In diesem Vortrag stelle ich Lehrmaterial in Form einer einzigartigen DVD über den Deaf Holokaust, deutsche taube Juden und taube Nationalsozialisten in deutscher Gebärdensprache vor, die zum ersten Mal deutsche taube jüdische Zwangsarbeiter thematisiert. Dieses DVD-Projekt wurde gefördert von der Bundeszentrale für politische Bildung (bpb), Claims Conference on Jewish Materials Claims Against Germany, Inc. (Claims Conference) und der Berliner Senatsverwaltung für Bildung, Jugend und Wissenschaft.

Taube jüdische Überlebende und Zwangsarbeiter wurden bislang nicht in das Bewusstsein der Forschung gerückt, weil sie aufgrund des Stigmas der Behinderung oft dem Bereich “Aktion T4” zugeordnet werden und sich das Thema damit anscheinend erübrigt. Um hier genauer hinsehen zu können, entstand der Begriff “Deaf Holokaust“ (Zaurov 2009). Dieser verdeutlicht den Unterschied zwischen tauben Juden und T4-Opfern; taube Juden wurden aufgrund der Gebärdensprache direkt in die Gaskammern selektiert, weil sie als „arbeitsunfähig“ galten. Diejenigen taube Juden, die überlebten, versteckten ihre Taubheit, gebärdeten nur heimlich und kommunizierten zuweilen über „Dolmetscher“, die selbst taube Eltern hatten und ihnen begleitend zur Seite standen (Zaurov in Druck).

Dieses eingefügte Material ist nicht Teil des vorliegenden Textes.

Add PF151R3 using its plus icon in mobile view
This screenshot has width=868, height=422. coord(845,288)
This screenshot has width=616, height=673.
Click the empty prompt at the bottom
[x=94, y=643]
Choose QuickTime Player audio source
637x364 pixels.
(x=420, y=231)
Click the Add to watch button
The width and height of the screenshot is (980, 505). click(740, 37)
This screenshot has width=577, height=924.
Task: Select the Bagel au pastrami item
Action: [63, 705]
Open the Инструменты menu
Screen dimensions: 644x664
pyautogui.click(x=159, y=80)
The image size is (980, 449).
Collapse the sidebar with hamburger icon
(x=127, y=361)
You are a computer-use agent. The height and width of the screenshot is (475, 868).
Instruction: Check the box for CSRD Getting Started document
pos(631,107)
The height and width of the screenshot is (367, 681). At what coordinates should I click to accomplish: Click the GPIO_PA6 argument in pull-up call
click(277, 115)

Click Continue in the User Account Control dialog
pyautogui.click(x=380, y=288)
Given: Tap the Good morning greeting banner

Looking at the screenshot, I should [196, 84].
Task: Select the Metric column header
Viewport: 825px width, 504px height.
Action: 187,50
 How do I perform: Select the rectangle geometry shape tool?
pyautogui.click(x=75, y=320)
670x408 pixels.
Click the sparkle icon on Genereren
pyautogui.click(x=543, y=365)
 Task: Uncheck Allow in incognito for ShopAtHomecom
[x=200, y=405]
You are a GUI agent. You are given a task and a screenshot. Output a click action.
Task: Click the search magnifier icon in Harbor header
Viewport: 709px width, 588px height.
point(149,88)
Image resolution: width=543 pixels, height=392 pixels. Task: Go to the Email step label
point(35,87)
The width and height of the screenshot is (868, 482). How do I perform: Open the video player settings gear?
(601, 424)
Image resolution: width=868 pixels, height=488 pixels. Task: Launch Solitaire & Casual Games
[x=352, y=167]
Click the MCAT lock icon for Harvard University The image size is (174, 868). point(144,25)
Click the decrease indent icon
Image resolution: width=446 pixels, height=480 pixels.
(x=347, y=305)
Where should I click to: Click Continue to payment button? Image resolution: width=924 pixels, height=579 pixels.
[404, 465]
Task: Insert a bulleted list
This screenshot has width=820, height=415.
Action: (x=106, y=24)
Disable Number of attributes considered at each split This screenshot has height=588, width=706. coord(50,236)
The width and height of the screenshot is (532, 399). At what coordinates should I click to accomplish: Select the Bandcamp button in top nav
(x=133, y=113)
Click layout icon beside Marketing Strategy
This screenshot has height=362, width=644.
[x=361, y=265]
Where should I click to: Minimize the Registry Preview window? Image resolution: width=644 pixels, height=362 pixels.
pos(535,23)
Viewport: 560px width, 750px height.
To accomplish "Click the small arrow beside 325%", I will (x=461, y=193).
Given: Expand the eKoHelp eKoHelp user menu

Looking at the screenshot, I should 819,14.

Mark Zaurov promoviert an der Universität Hamburg über taube Juden in Kunst, Politik und Wissenschaft vom 18. bis zum 21. Jahrhundert im Sinne einer transnationalen imagined hybrid community aus der Deaf Studies-Perspektive. Er ist Vorsitzender der IGJAD (Interessengemeinschaft Gehörloser jüdischer Abstammung in Deutschland e.V.)